Da ich in Flüssen selten Fische ist dieser Punkt genau einer jener der mir fehlte ! Vielen Dank. Hätte man aber auch so drauf kommen können. |supergri


----------



## Thomas9904 (12. Juni 2017)

*AW: Schlaufenmontage vs Seitenarm vs Koschrig*

an lernt nie aus - Koschrig hatte ich noch nie gehört..

Danke...

davon ab:
Mit so schweren Feederruten auf so kleine Fischekens, das hab ich noch nie verstanden ;-))

Barbe und so, klar, aber so Minirotaugen?


----------



## Fantastic Fishing (12. Juni 2017)

*AW: Schlaufenmontage vs Seitenarm vs Koschrig*



Thomas9904 schrieb:


> an lernt nie aus - Koschrig hatte ich noch nie gehört..
> 
> Danke...
> 
> ...



Mein Winkelpicker ist die leichteste Rute die je jemand zu Gesicht bekommen hat.
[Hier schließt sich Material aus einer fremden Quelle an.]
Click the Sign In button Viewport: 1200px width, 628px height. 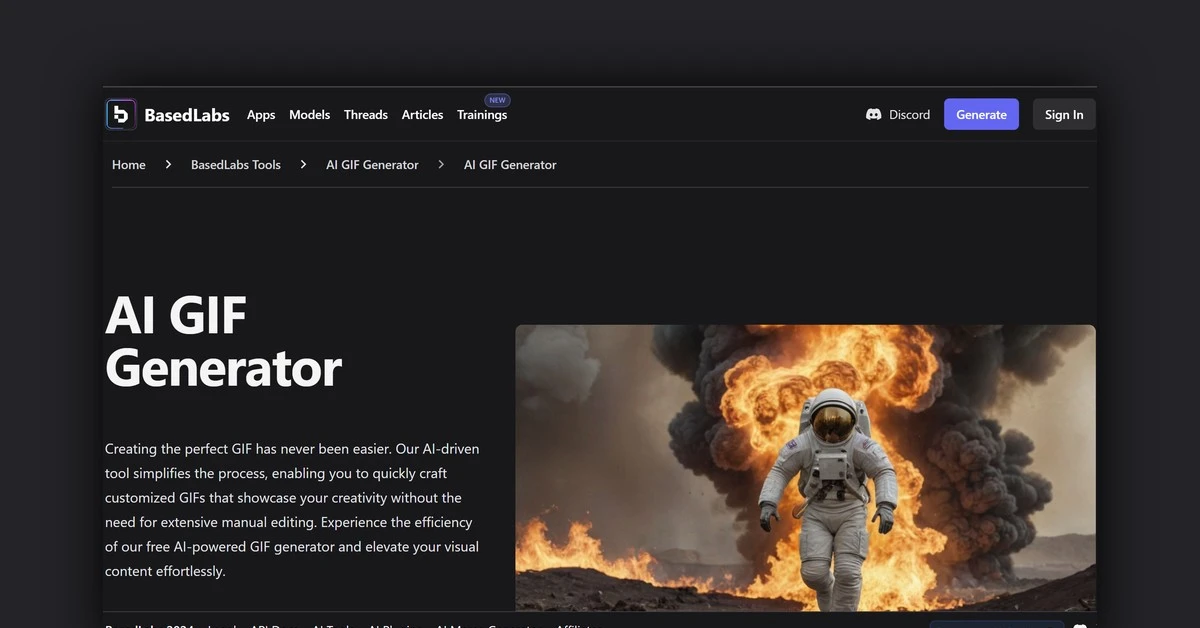tap(1063, 114)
Da wirkt jede andere leichte Rute schwer gegen. :vik:

Kleine Fische auf Frequenz fangen kann viel Spaß bereiten, weil immer etwas zu tun ist. Ich war gestern an einem See wo ich in 3 Stunden mit etwas Übung und besseren Abstimmungen 300 Fische fangen könnte. Das möchte ich auch probieren, es ist einfach anderes Angeln.
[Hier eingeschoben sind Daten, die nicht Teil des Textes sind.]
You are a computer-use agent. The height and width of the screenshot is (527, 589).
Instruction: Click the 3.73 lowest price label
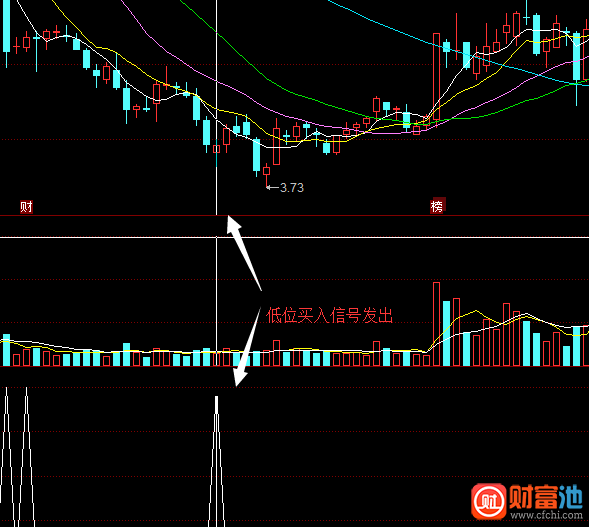292,187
Großer Köder, großer Haken, irgendwo hinwerfen kann ja jeder. :q


----------



## Thomas9904 (12. Juni 2017)

*AW: Schlaufenmontage vs Seitenarm vs Koschrig*



Fantastic Fishing schrieb:


> Großer Köder, großer Haken, irgendwo hinwerfen kann ja jeder. :q


bin halt Grobmotoriker...
:q:q:q

Kann mir schon vorstellen, dass das mal Spaß machen kann


----------



## Waller Michel (12. Juni 2017)

*AW: Schlaufenmontage vs Seitenarm vs Koschrig*

Ja bei Koschrig stand ich zuerst auch auf dem Schlauch, hatte da an Jens Koschnig gedacht, Koschrig ist das System von Browning ist eigentlich sehr gut, jedenfalls könnte ich nichts gegenteiliges behaupten. 

LG


----------



## Fantastic Fishing (12. Juni 2017)

*AW: Schlaufenmontage vs Seitenarm vs Koschrig*



Waller Michel schrieb:


> Ja bei Koschrig stand ich zuerst auch auf dem Schlauch, hatte da an Jens Koschnig gedacht, Koschrig ist das System von Browning ist eigentlich sehr gut, jedenfalls könnte ich nichts gegenteiliges behaupten.
> 
> LG



Kann man auch super selber Binden, es ist ja nichts anderes wie ein freilaufendes System, in meinen Augen nur etwas leichter. Ich habe den Eindruck das die Bisse zur Spitze sehr sehr gut durchkommen.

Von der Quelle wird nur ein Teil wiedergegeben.